EXERCISE:
Quote the passage from the Ulysses sequence parallelism text exactly. Begin at the words "The standard answer" and stop after "for the API.".

DOCUMENT PASSAGE:
The All-to-All Trick Behind Million-Token LLM Training

Training transformers on long sequences has always been an exercise in pain management. Attention is O(n²) in compute, and while FlashAttention brought memory down to O(n), the compute still bites you hard past 32K tokens. Scale to a million tokens and you are not fitting that on a single GPU by any means.

The standard answer has been sequence parallelism, and there are two main approaches worth knowing about: Ring Attention and Ulysses. Hugging Face just published a deep technical walkthrough of Ulysses as part of announcing its integration into Accelerate, Transformers, and TRL. It is worth understanding why Ulysses is interesting at the communication level before reaching for the API.

The Redistribution Insight

The naive approach to sequence parallelism is to shard the sequence across GPUs and then pass key/value chunks around in a ring so every GPU eventually sees the full context. That works, but each GPU ends up doing O(n·d) total communication — proportional to the full sequence length, not the shard.

Ulysses does something cleverer. Each GPU starts with its local sequence chunk and computes Q, K, V projections. Then a single all-to-all operation transposes the distribution: instead of each GPU holding all heads for a sequence chunk, each GPU now holds all sequence positions for a subset of heads. Local attention runs on that. A second all-to-all reverses the layout.

DATA EXCERPT:

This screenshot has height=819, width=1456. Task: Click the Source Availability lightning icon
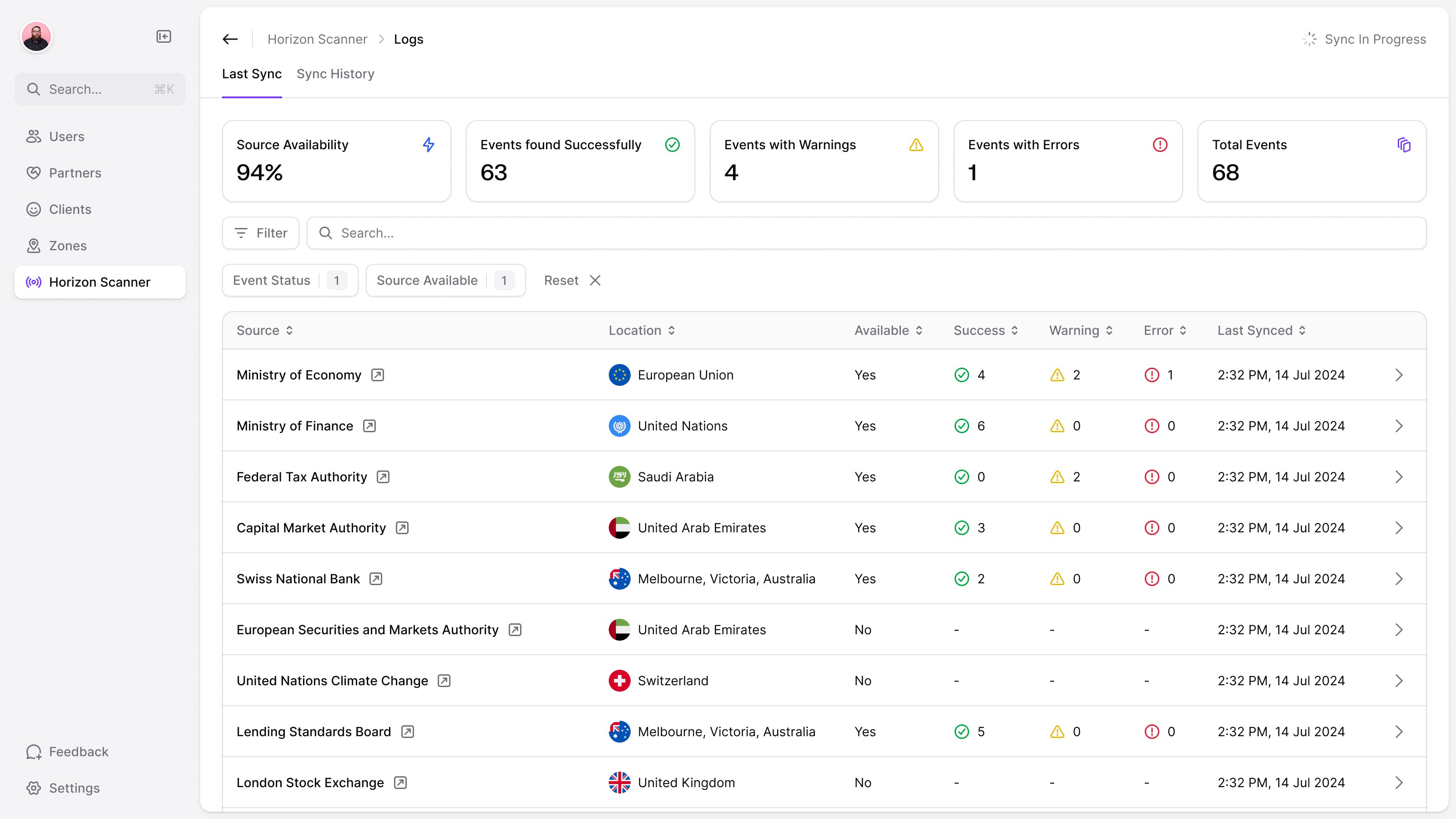pyautogui.click(x=429, y=145)
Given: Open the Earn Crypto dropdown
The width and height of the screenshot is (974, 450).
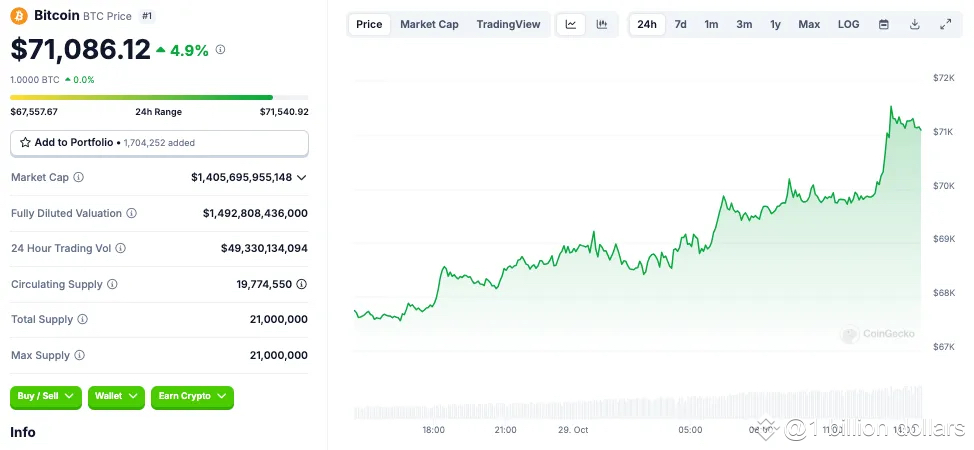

RESPONSE BELOW:
The standard answer has been sequence parallelism, and there are two main approaches worth knowing about: Ring Attention and Ulysses. Hugging Face just published a deep technical walkthrough of Ulysses as part of announcing its integration into Accelerate, Transformers, and TRL. It is worth understanding why Ulysses is interesting at the communication level before reaching for the API.